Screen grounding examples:
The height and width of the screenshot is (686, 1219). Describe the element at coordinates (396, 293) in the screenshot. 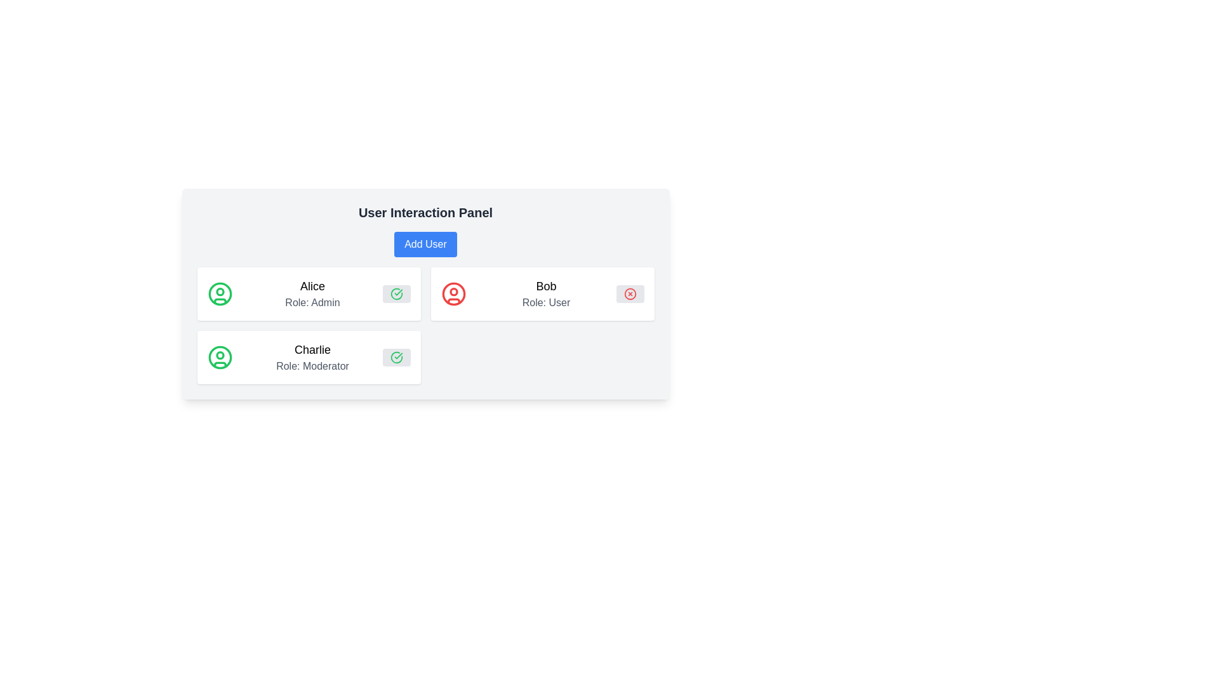

I see `the icon resembling a circle with a checkmark inside it, styled with a 'currentColor' stroke and a green color, located in the bottom-right corner of the card labeled 'Charlie Role: Moderator'` at that location.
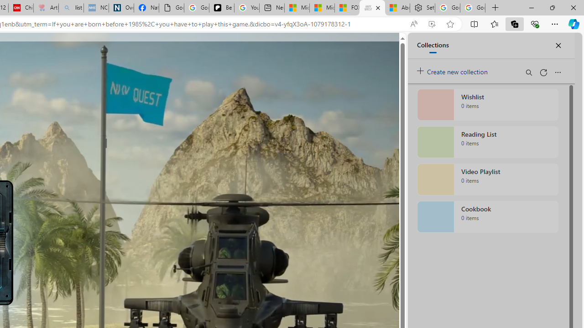 The width and height of the screenshot is (584, 328). What do you see at coordinates (71, 8) in the screenshot?
I see `'list of asthma inhalers uk - Search - Sleeping'` at bounding box center [71, 8].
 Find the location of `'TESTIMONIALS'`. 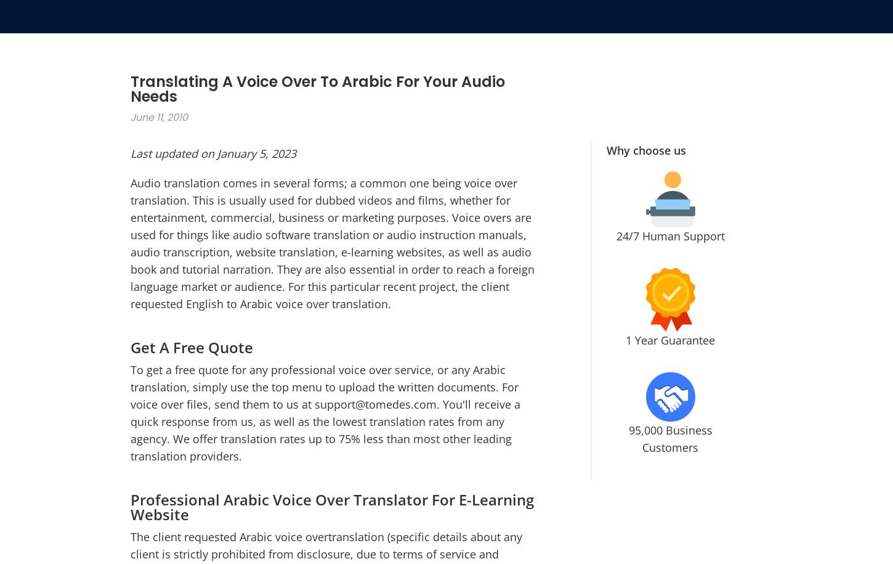

'TESTIMONIALS' is located at coordinates (666, 200).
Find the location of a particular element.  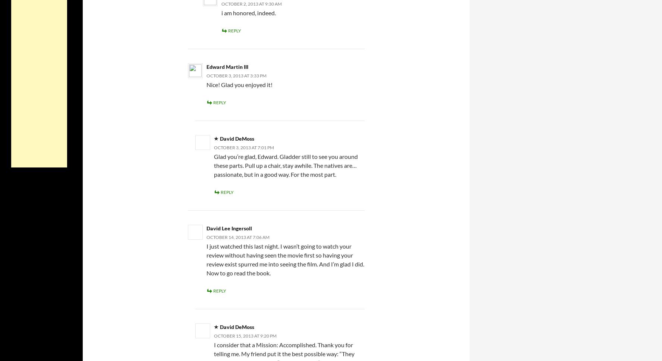

'October 14, 2013 at 7:06 am' is located at coordinates (237, 237).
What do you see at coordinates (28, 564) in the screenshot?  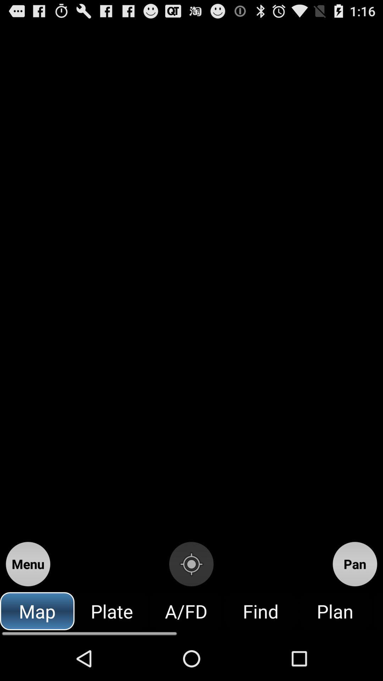 I see `item above the map icon` at bounding box center [28, 564].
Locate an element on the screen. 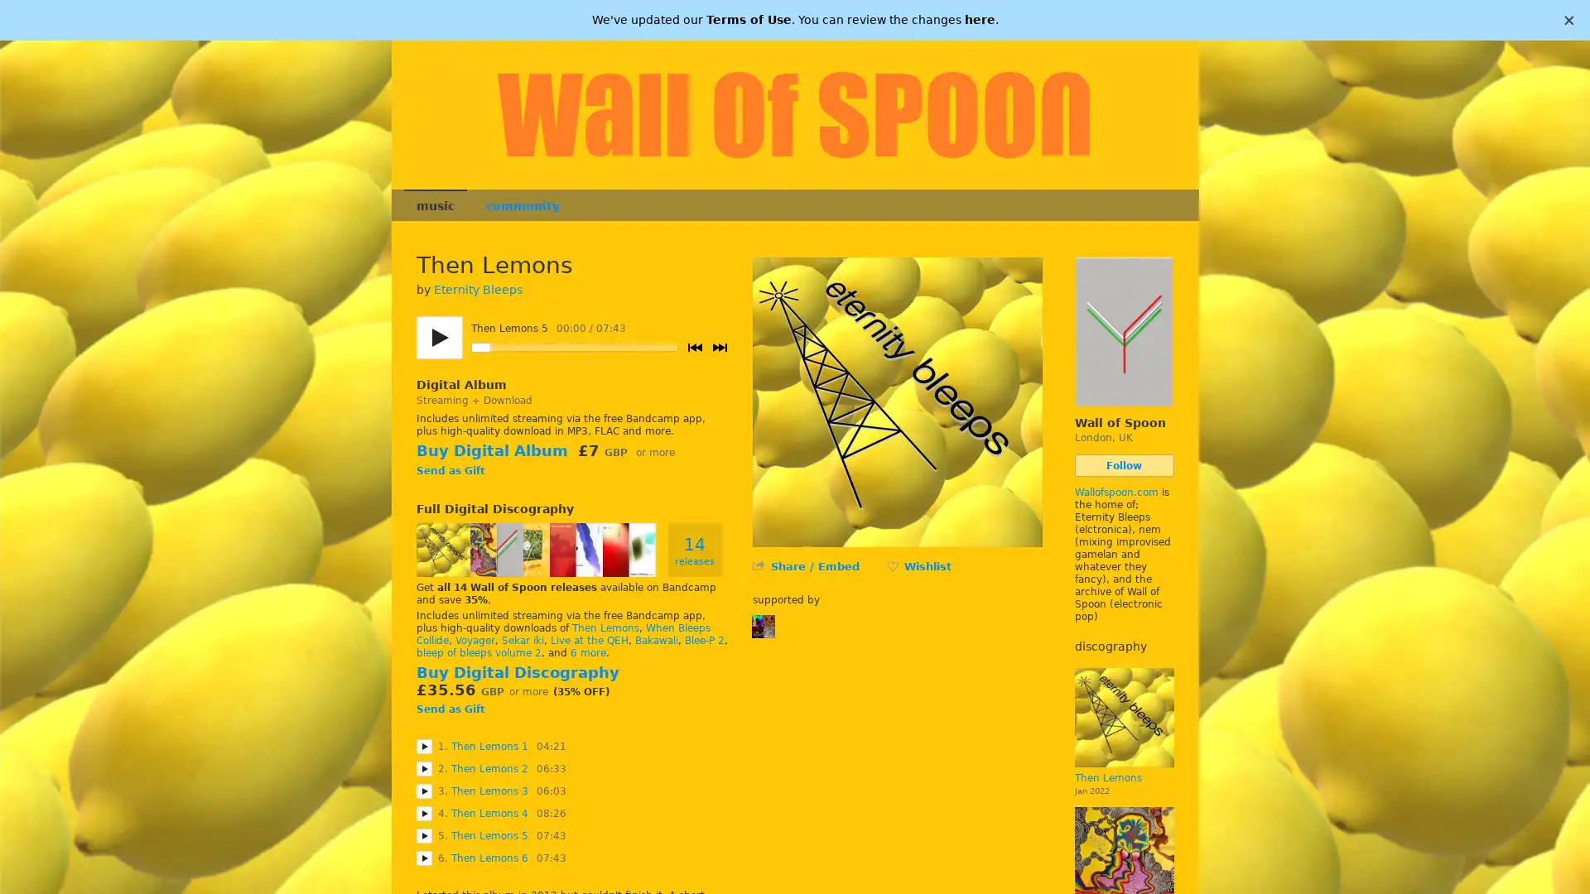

What you have to do - Rewrite the rows from the beginning of the records through the line with "at that location.", substituting "Identify" for "Describe" and leaving everything else unchanged. Omit the pictures from your answer.

Reply to the exercise -
The height and width of the screenshot is (686, 1219). Identify the element at coordinates (396, 293) in the screenshot. 

I see `the icon resembling a circle with a checkmark inside it, styled with a 'currentColor' stroke and a green color, located in the bottom-right corner of the card labeled 'Charlie Role: Moderator'` at that location.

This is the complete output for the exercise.